Stories

08.12.2015

Digital youth in the media city

“Researchers are climbing down from their ivory towers and embarking on exciting journeys on the underground in Helsinki and St Petersburg. The idea is to really understand in practice what young people’s everyday life is like in modern media cities,” says Johanna Sumiala, adjunct professor (docent) at the University of Helsinki.

Sumiala is in charge of the cross-disciplinary Studying Youth in the Media City project, in which the researchers are asking how young people feel about the digitalisation of city life and how it affects their rights as city dwellers. In the project, “media city” means the way in which young people in particular are connected with each other and their city using large and small public and private screens and mobile devices.

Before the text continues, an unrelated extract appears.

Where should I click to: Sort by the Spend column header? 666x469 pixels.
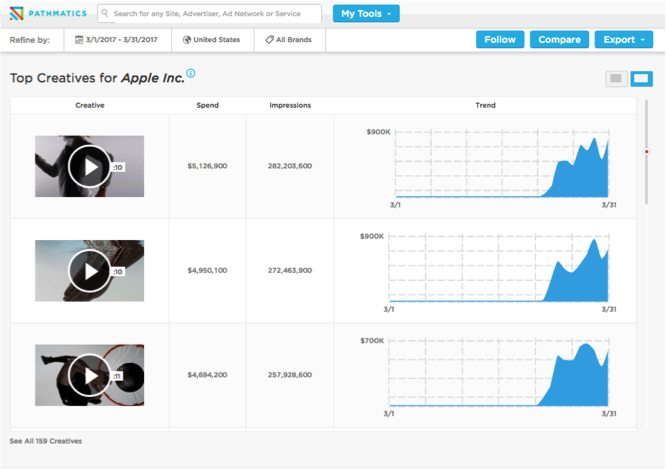click(208, 105)
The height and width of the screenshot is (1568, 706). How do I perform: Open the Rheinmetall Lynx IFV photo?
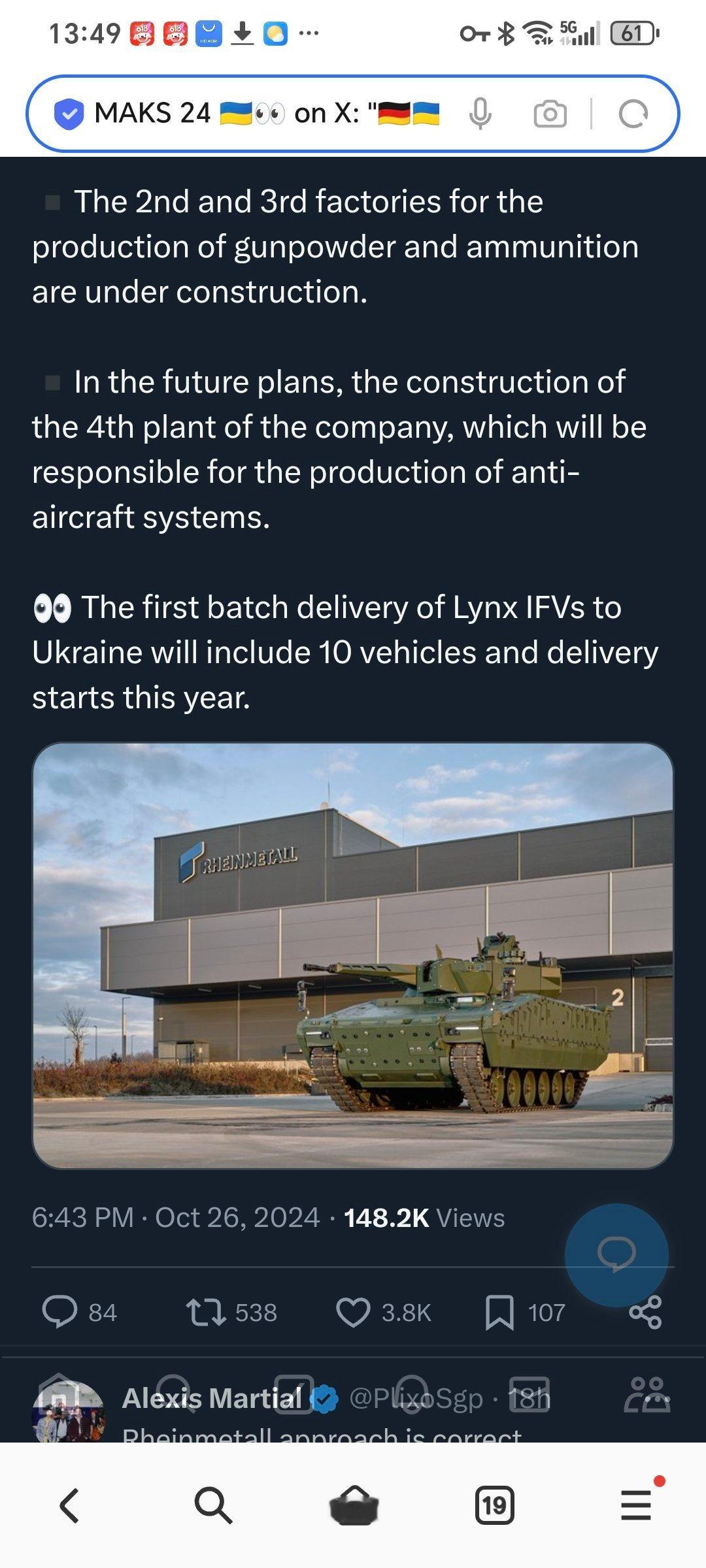(353, 955)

The project offers new outlooks for studying media cities. “We are working with young people. They are acting as the researchers’ guides on the underground in Helsinki and St Petersburg and are producing various types of material, such as maps. In a certain way we are breaking boundaries in how people can create scholarship and art by themselves.”

The project wants to reinforce openness and transparency in the media city and dialogue between the generations in society, and bridge the gaps to digital public life. The project combines research into youth and media with sociology. Theoretical research has previously been carried out on this subject, but field work has been conspicuous by its absence.

Kone Foundation’s funding call this autumn emphasized cooperation between Finnish and Russian partners, and Sumiala’s project is a fine example thereof.